Source records:
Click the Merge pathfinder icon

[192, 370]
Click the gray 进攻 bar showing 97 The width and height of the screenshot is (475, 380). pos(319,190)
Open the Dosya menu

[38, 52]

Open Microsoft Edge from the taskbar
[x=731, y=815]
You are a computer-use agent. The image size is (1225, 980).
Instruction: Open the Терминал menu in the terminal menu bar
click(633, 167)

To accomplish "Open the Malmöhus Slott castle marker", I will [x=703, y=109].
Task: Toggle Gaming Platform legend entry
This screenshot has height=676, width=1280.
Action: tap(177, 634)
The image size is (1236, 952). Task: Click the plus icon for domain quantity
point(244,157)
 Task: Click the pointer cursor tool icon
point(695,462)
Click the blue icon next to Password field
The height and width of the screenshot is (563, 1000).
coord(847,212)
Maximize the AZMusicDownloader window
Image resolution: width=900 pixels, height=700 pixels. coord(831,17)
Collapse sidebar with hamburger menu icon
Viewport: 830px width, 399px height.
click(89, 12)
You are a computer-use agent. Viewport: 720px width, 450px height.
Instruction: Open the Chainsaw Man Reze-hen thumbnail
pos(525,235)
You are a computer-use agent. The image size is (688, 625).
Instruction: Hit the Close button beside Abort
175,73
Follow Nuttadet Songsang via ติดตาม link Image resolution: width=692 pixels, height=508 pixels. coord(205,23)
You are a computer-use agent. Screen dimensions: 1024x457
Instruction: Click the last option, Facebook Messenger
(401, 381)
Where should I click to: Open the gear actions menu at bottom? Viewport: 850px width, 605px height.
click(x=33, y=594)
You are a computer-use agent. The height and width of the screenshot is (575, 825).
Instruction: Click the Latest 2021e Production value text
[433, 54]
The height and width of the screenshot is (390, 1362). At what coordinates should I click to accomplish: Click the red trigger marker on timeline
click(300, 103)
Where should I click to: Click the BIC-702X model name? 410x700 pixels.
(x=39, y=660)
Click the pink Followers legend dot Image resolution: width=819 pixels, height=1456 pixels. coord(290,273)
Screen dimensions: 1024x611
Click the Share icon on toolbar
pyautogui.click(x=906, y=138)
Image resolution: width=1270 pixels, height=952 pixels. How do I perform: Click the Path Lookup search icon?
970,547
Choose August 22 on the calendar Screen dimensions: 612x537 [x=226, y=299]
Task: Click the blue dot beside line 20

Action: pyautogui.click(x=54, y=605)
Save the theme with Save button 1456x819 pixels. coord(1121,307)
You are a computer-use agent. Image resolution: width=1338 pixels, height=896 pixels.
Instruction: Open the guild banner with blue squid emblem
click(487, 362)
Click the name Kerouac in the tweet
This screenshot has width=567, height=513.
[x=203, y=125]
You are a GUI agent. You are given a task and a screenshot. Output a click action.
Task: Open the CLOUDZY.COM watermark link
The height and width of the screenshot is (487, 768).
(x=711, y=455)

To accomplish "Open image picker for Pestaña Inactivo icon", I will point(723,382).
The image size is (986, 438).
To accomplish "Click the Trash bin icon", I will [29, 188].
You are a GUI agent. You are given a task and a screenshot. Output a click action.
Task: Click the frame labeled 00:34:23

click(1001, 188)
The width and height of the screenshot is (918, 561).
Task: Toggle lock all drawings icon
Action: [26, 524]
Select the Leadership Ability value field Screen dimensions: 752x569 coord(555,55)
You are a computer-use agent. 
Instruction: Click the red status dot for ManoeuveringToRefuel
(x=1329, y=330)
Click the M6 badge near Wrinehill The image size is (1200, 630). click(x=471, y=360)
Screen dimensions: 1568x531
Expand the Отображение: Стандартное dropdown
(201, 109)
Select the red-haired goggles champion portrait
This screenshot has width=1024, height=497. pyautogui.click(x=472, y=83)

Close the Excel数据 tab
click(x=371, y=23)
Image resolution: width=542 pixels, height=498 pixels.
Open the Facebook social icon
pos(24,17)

Work request:
Repeat each entry above, matching every line exactly.

Finished exercise:
Click the Merge pathfinder icon

[192, 370]
Click the gray 进攻 bar showing 97 The width and height of the screenshot is (475, 380). pos(319,190)
Open the Dosya menu

[38, 52]

Open Microsoft Edge from the taskbar
[x=731, y=815]
You are a computer-use agent. The image size is (1225, 980).
Instruction: Open the Терминал menu in the terminal menu bar
click(633, 167)

To accomplish "Open the Malmöhus Slott castle marker", I will [x=703, y=109].
Task: Toggle Gaming Platform legend entry
This screenshot has height=676, width=1280.
Action: tap(177, 634)
The image size is (1236, 952). Task: Click the plus icon for domain quantity
point(244,157)
 Task: Click the pointer cursor tool icon
point(695,462)
Click the blue icon next to Password field
The height and width of the screenshot is (563, 1000).
coord(847,212)
Maximize the AZMusicDownloader window
Image resolution: width=900 pixels, height=700 pixels. coord(831,17)
Collapse sidebar with hamburger menu icon
Viewport: 830px width, 399px height.
click(89, 12)
You are a computer-use agent. Viewport: 720px width, 450px height.
Instruction: Open the Chainsaw Man Reze-hen thumbnail
pos(525,235)
You are a computer-use agent. The image size is (688, 625).
Instruction: Hit the Close button beside Abort
175,73
Follow Nuttadet Songsang via ติดตาม link Image resolution: width=692 pixels, height=508 pixels. coord(205,23)
You are a computer-use agent. Screen dimensions: 1024x457
Instruction: Click the last option, Facebook Messenger
(401, 381)
Where should I click to: Open the gear actions menu at bottom? Viewport: 850px width, 605px height.
click(x=33, y=594)
You are a computer-use agent. The height and width of the screenshot is (575, 825).
Instruction: Click the Latest 2021e Production value text
[433, 54]
The height and width of the screenshot is (390, 1362). At what coordinates should I click to accomplish: Click the red trigger marker on timeline
click(300, 103)
Where should I click to: Click the BIC-702X model name? 410x700 pixels.
(x=39, y=660)
Click the pink Followers legend dot Image resolution: width=819 pixels, height=1456 pixels. coord(290,273)
Screen dimensions: 1024x611
Click the Share icon on toolbar
pyautogui.click(x=906, y=138)
Image resolution: width=1270 pixels, height=952 pixels. How do I perform: Click the Path Lookup search icon?
970,547
Choose August 22 on the calendar Screen dimensions: 612x537 [x=226, y=299]
Task: Click the blue dot beside line 20

Action: pyautogui.click(x=54, y=605)
Save the theme with Save button 1456x819 pixels. coord(1121,307)
You are a computer-use agent. Image resolution: width=1338 pixels, height=896 pixels.
Instruction: Open the guild banner with blue squid emblem
click(487, 362)
Click the name Kerouac in the tweet
This screenshot has width=567, height=513.
[x=203, y=125]
You are a GUI agent. You are given a task and a screenshot. Output a click action.
Task: Open the CLOUDZY.COM watermark link
The height and width of the screenshot is (487, 768).
(x=711, y=455)

To accomplish "Open image picker for Pestaña Inactivo icon", I will point(723,382).
The image size is (986, 438).
To accomplish "Click the Trash bin icon", I will [29, 188].
You are a GUI agent. You are given a task and a screenshot. Output a click action.
Task: Click the frame labeled 00:34:23

click(1001, 188)
The width and height of the screenshot is (918, 561).
Task: Toggle lock all drawings icon
Action: [26, 524]
Select the Leadership Ability value field Screen dimensions: 752x569 coord(555,55)
You are a computer-use agent. 
Instruction: Click the red status dot for ManoeuveringToRefuel
(x=1329, y=330)
Click the M6 badge near Wrinehill The image size is (1200, 630). click(x=471, y=360)
Screen dimensions: 1568x531
Expand the Отображение: Стандартное dropdown
(201, 109)
Select the red-haired goggles champion portrait
This screenshot has width=1024, height=497. pyautogui.click(x=472, y=83)

Close the Excel数据 tab
click(x=371, y=23)
Image resolution: width=542 pixels, height=498 pixels.
Open the Facebook social icon
pos(24,17)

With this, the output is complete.